Armenian media outlets have reported in recent weeks that Dashnaktsutyun is likely to join forces with Kocharian. The ex-president stated earlier this month that he will lead an alliance comprising at least two opposition parties.
Kocharian, who is highly critical of the current Armenian government, governed the country from 1998-2008. Dashnaktsutyun was allied to him during his rule.
The party, which has branches in major Armenian communities around the world, is not represented in the current parliament, having garnered only about 4 percent of the vote in the last elections held in December 2018.
Saghatelian insisted that Dashnaktsutyun will do much better if it participates in the upcoming elections on its own. “But our goal in these elections is not to win parliament seats.
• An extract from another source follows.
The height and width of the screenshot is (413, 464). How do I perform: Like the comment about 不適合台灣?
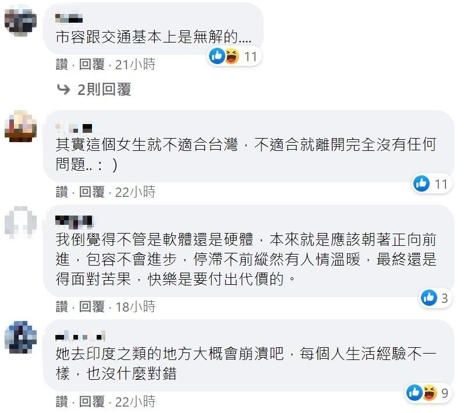(62, 192)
Our supreme goal is to get rid of this government of evil,” he said.
Dashnaktsutyun is a key member of the Homeland Salvation Movement, a coalition of more than a dozen opposition groups that have held street protests in recent months in a bid to topple Prime Minister Nikol Pashinian over his handling of last year’s war in Nagorno-Karabakh.
Pashinian has refused to step down and pledged to hold the snap elections instead.
Although the Homeland Salvation Movement has insisted that such polls be held by an interim government, only one of its members, former President Serzh Sarkisian’s Republican Party of Armenia (HHK), has called for an election boycott so far. Other parties affiliated with the alliance, notably Gagik Tsarukian’s Prosperous Armenia Party, made clear their intention to join the parliamentary race already in March.
Saghatelian admitted that these differences have weakened the opposition movement. But he did not rule out more anti-government protests in the weeks ahead.